What if I’m hosting a Belmont Stakes viewing party in THE HAMPTONS?

Remember to plan carefully when chilling Champagne for guests. As a rule of thumb, during daylight hours, you’ll go through one jeroboam of Moët per three social-climbing floozies per hour.

For further ideas, see MANHATTAN, below.

What should I drink ELSEWHERE ON LONG ISLAND? A Long Island Iced Tea, right??

Settle down, Beavis. Have a Manhasset, which is essentially a perfect Manhattan with lemon, or try a crisp white wine from a North Fork vineyard. If you’re feeling industrious, tinker with the old Belmont breeze recipe until it yields something worthy of the name “Redefined Trash Can Punch.” Start by borrowing a 10-gallon Gatorade drum from a lacrosse team.

For further ideas, see STATEN ISLAND, below.

What should I drink for the Belmont Stakes if I’m in MANHATTAN?

• You can enjoy pineapple juice in Harlem or on Park Avenue, and for ideas further south—the parts of Manhattan rezoned as a kind of “Flatiron Martini District”—see also BROOKLYN, below.
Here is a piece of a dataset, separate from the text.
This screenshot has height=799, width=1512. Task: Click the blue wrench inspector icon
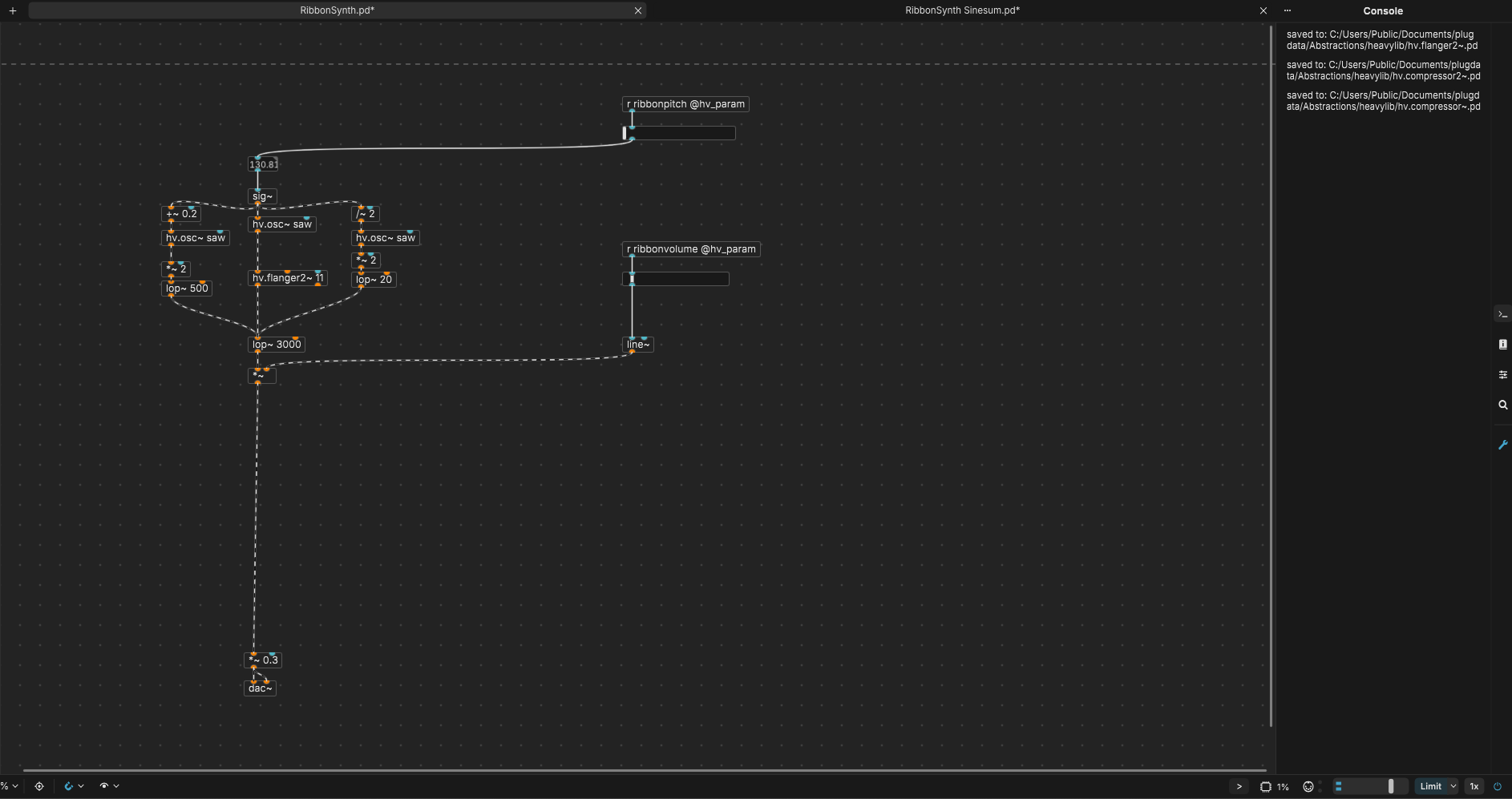tap(1502, 445)
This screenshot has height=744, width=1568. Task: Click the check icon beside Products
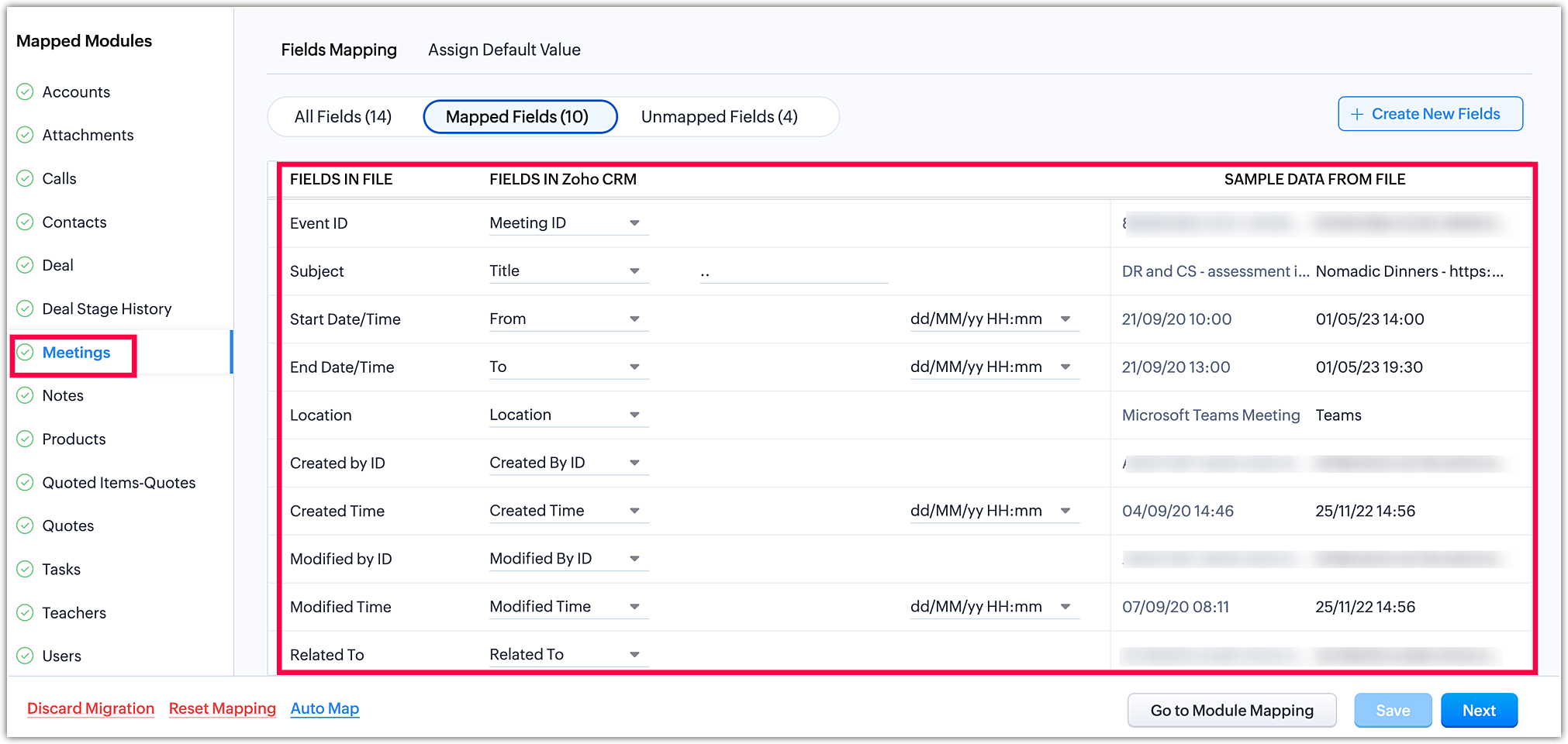click(26, 439)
• If it’s warm out, stroll up to the Carlyle for a refreshing Tommy Rowles, or take an air-conditioned town car way downtown for a “Zuccotti Park Spritzer.”
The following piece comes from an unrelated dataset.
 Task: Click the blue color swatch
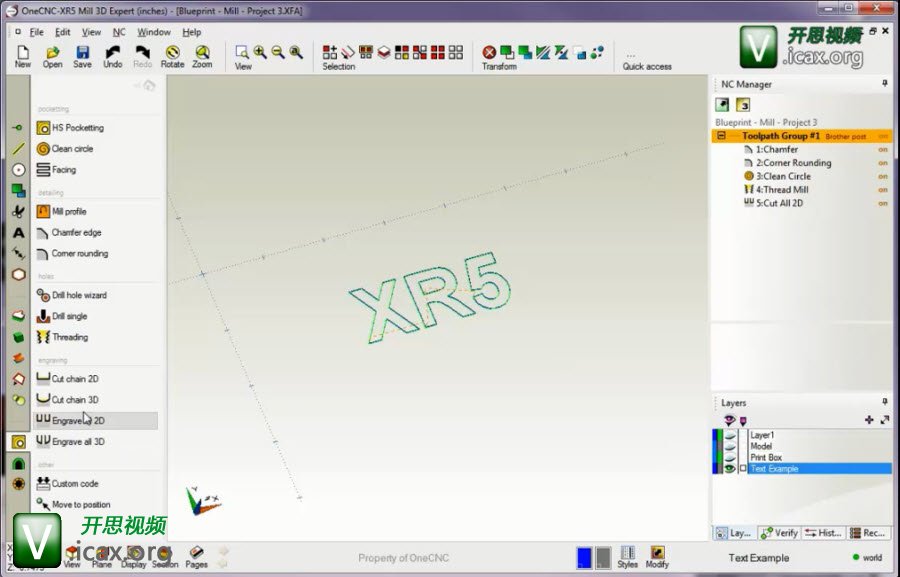[x=585, y=557]
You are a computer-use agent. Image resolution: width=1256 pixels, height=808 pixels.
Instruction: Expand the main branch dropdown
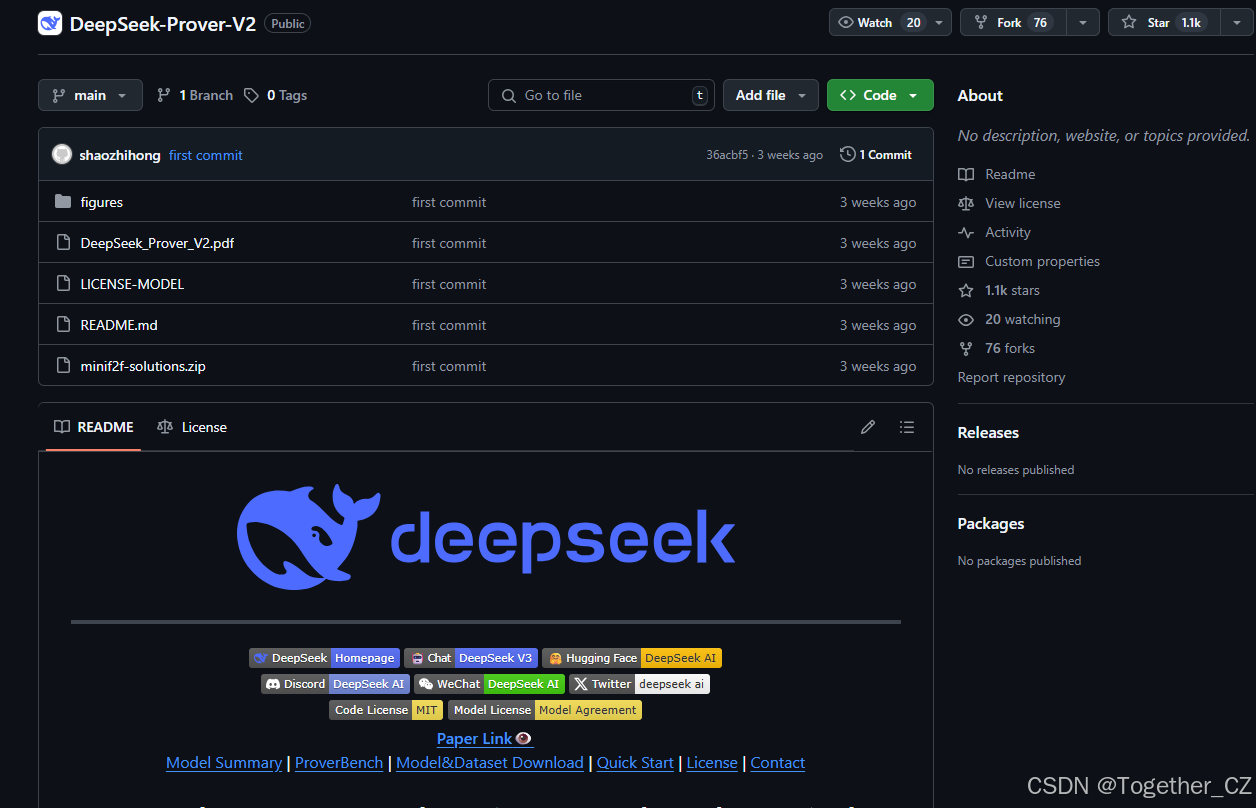90,95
• You could also test out this thing called the New York flip, which involves tawny port and an egg.

What should I drink for the Belmont Stakes if I’m in BROOKLYN?

If you live in Brooklyn and you want to get snobby with the Belmont jewel described above, you could buy some pomegranate molasses at Sahadi’s and play around with that. It’ll give the drink more of a tannic structure...

Oh, gawd.

You asked.

Just get on with it.

…But here, as in downtown Manhattan, you can’t swing a dishrag without hitting a world-famous mixologist. He or she can fix you a Brooklyn—or a Bensonhurst, a Brooklyn Heights, a Bushwick, a Carroll Gardens, a Cobble Hill, a DUMBO, a Greenpoint, a Red Hook, a [Park] Slope, or a Sunset at Gowanus, many of which are essentially variations on the Brooklyn, which is itself essentially a Manhattan wearing a vest…

Uh-huh.

…and given the context of a sporting event run under the local daylight, if you’re out on the town in so-called “Grown-Up Brooklyn,” I’d recommend tracking down a festive interpretation of the New York sour, such as the New Amsterdam sour.
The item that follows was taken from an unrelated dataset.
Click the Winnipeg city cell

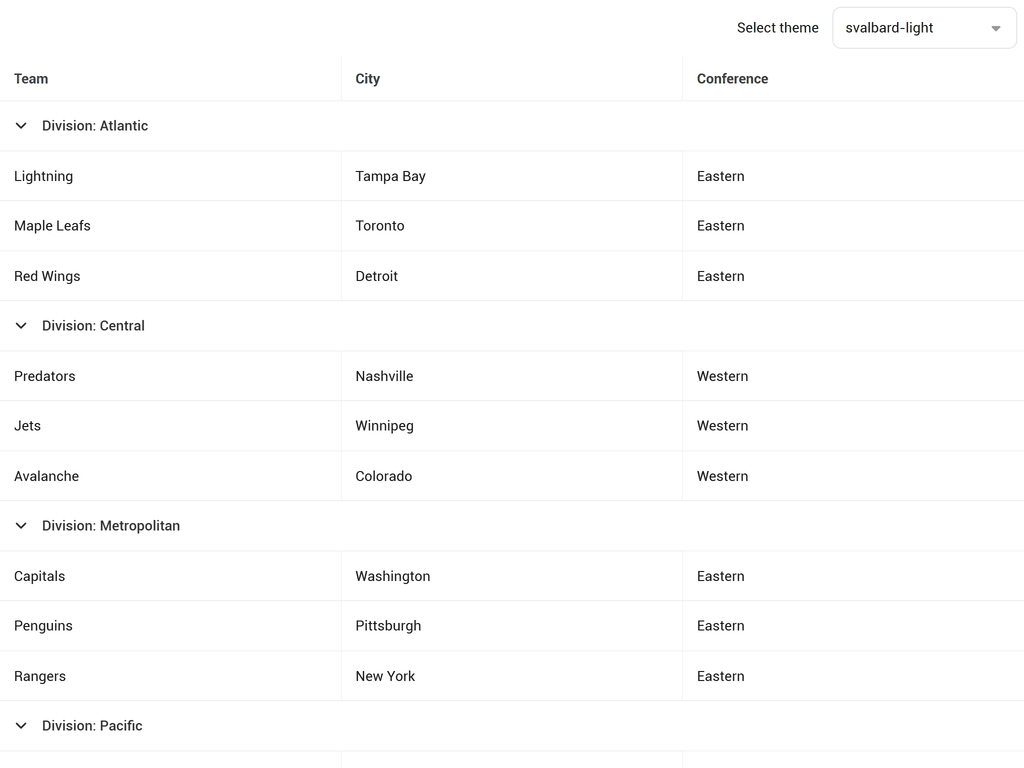(384, 426)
Noted. Have you had the East New York flip?

No. What’s that?

It’s where you walk into this bar in East New York and you order an organic Brooklyn sour and then they stick half a lemon up your Lucky Peach.

In East New York, ask for Brass Monkey and pour some out for MCA.

What should I drink for the Belmont Stakes if I’m in QUEENS?

An aficionado of apricot ought to order an orange-kissed Aqueduct.

What about THE BRONX?

What should I drink for the Belmont Stakes if I’m on STATEN ISLAND?

What on Earth are you doing on Staten Island?

Wedding reception.

Toast the newlyweds and the Thoroughbreds with the Godfather.

What do you call the drink that’s one part Malibu and one part pineapple juice?

What should I buy a round of if I’ll Have Another wins the Triple Crown and, more to the point, my superfecta bet comes through?

Say, “Gimme a Cock-tail, New-York Style.” It’s the ritziest old-fashioned. David Wondrich (who grew up in Bay Ridge) reports that, by 1850, the city had harnessed the original “cocktail” for use as a status symbol. For the liquor, choose between genever (the thick gin of the old Dutch) or Cognac (a favorite of flossing spendthrifts from time immemorial). Demerara sugar enriches the richness. The absinthe is optional; the consumption, conspicuously delicious. Take care to pony up a Gatz of a tip.